Traditional Kingship: Although in popular understanding traditional kings were all-powerful, in fact, as the above discussion suggests, their power was limited in many ways. In the first place, rulers depended on the cooperation of their highest-ranking nobles. In some cases leading nobles actually elected their kings, and in most cases a very poor leader would have to contend with open rebellion. Moreover, both nobles and many others seem to have had some claim to property rights. Women too had some property rights–though women’s independence could also be severely limited (e.g., with respect to marriage)
The excerpts below from King Henry I of England’s coronation charter of 1100 reflect some key aspects of traditional kingship. What limits on royal power are acknowledged or implied? To what extent did the king’s men or others have property rights? To what extent did women have property rights, or any rights? It is also important to note that this coronation charter was later used as one of the key models for the Magna Carta of 1215. Even though Henry I, once he consolidated his power, rarely felt limited by the promises listed below, this kind of general promise to rule fairly and justly was clearly part of a long tradition that upheld the ideal of kings ruling under the law.
“Henry, King of the English, to Bishop N. and M. sheriff and all his barons and sworn men French and English of [any] Shire [i.e., County], greetings.
[1] “Know that, by the mercy of God and the common counsel of the barons of the realm of England, I have been crowned king of this realm. And because the realm has been burdened with unjust exactions, I, out of respect for God and the love I have towards you all, in the first place cause God’s church to be free, on such terms that I shall neither sell nor lease it at farm [i.e., for a fee], and when an archbishop or bishop or abbot has died I shall receive nothing from the demesne [property] of the church or from its men until a successor enters into it. And all the bad customs by which the realm of England was unjustly burdened I take away from it, which bad customs I here record in part.

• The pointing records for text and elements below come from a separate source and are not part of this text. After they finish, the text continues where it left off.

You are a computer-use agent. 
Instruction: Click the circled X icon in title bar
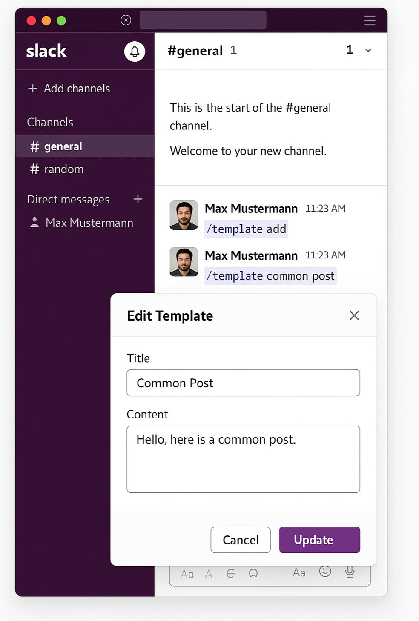pos(126,20)
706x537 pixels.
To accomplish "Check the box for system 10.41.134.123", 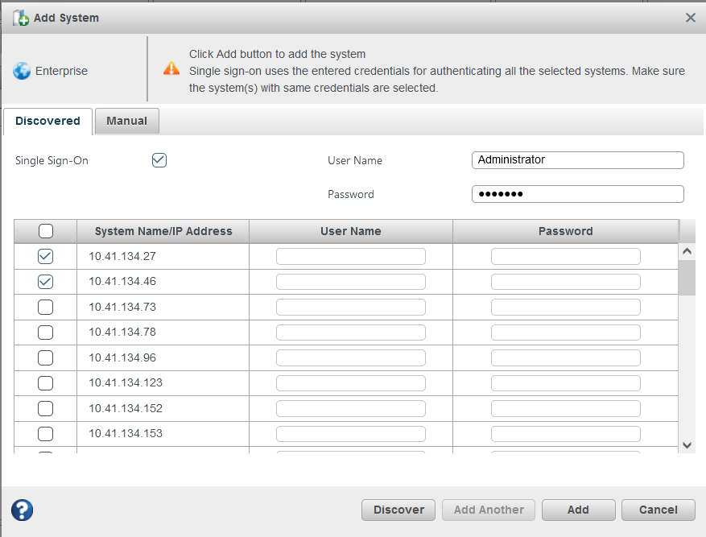I will click(x=46, y=382).
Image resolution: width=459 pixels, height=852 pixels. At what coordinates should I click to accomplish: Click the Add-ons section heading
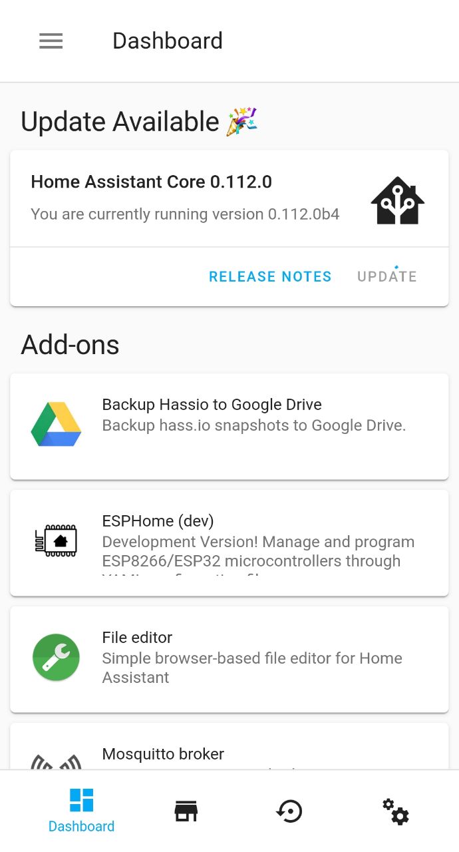(x=70, y=345)
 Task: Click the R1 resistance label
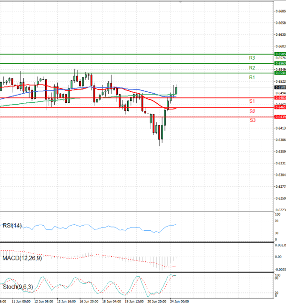(252, 77)
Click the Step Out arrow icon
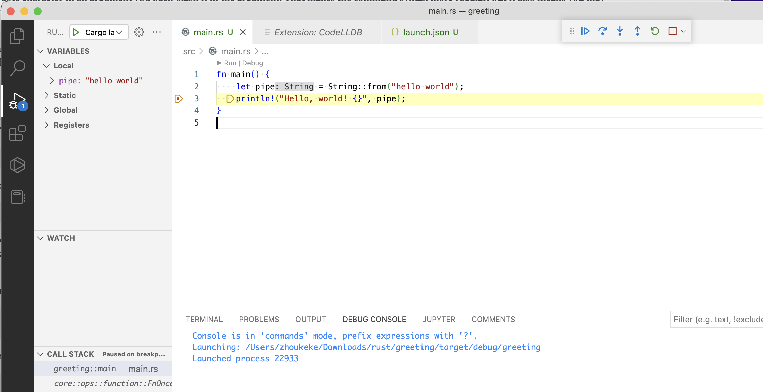Image resolution: width=763 pixels, height=392 pixels. pos(638,31)
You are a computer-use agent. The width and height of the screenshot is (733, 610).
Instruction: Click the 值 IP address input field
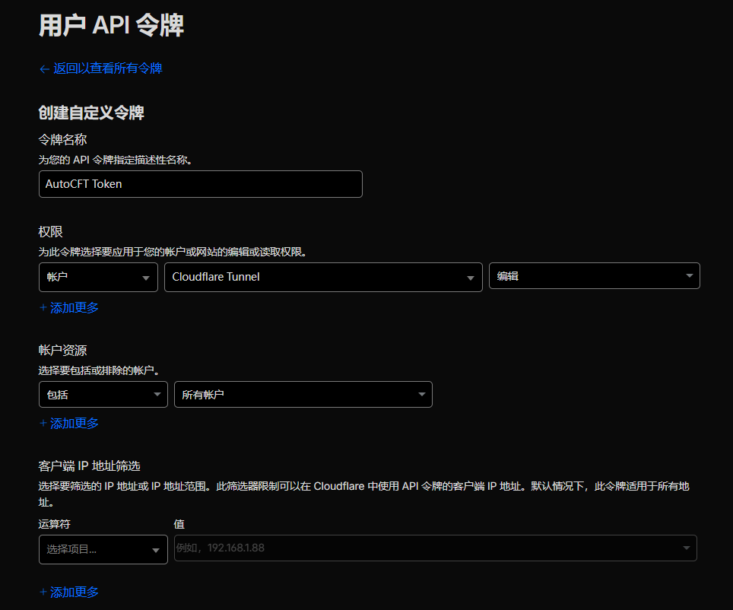point(426,548)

[2] “If any of my barons [high-ranking lords], whether earls or others who hold [fiefs] from me, dies, his heir shall not redeem his land as he used to do in my brother’s time [William II, 1088-1100], but shall relieve it with a lawful and just relief [an inheritance tax]. Likewise also the men of my barons shall relieve their lands from their lords with a lawful and just relief.
[3] “And if one of my barons or my other men wishes to give his daughter in marriage, or his sister or his niece or his cousin, he shall speak with me on the matter. But I shall not take anything from him for this permission, nor shall I forbid him to give her, unless he wished to marry her to my enemy. And if, when my baron or another man has died and his daughter inherits, I shall give her [in marriage] and her land only with the counsel of my barons. And if, when a husband has died, his wife remarries but has no more children [with her new husband], then she shall have her dower and marriage gift, and I shall not give her to a husband except in accordance with her wish.
[4] “But any widow who has children shall have her dower and marriage gift for as long as she remains chaste, and I shall not give her [in marriage] except in accordance with her wish. And the custodian of the land and the children shall be either the wife or another relative who ought more justly to be custodian. And I command that my barons likewise shall restrain themselves towards the sons and daughters or wives of their men. …
[13] “The law of King Edward [who died in 1066] I restore to you together with the improvements by which my father [William I the Conqueror] improved it by the counsel of his barons. …
“Witnessed by: Maurice bishop of London and William bishop elect of Winchester and Gerard bishop of Hereford and Earl Henry and Earl Simon and Walter Giffard and Robert de Montfort and Roger Bigod and Eudo Dapifer and Robert fitz Haimo and Robert Malet. At Westminster when I was crowned. Farewell.”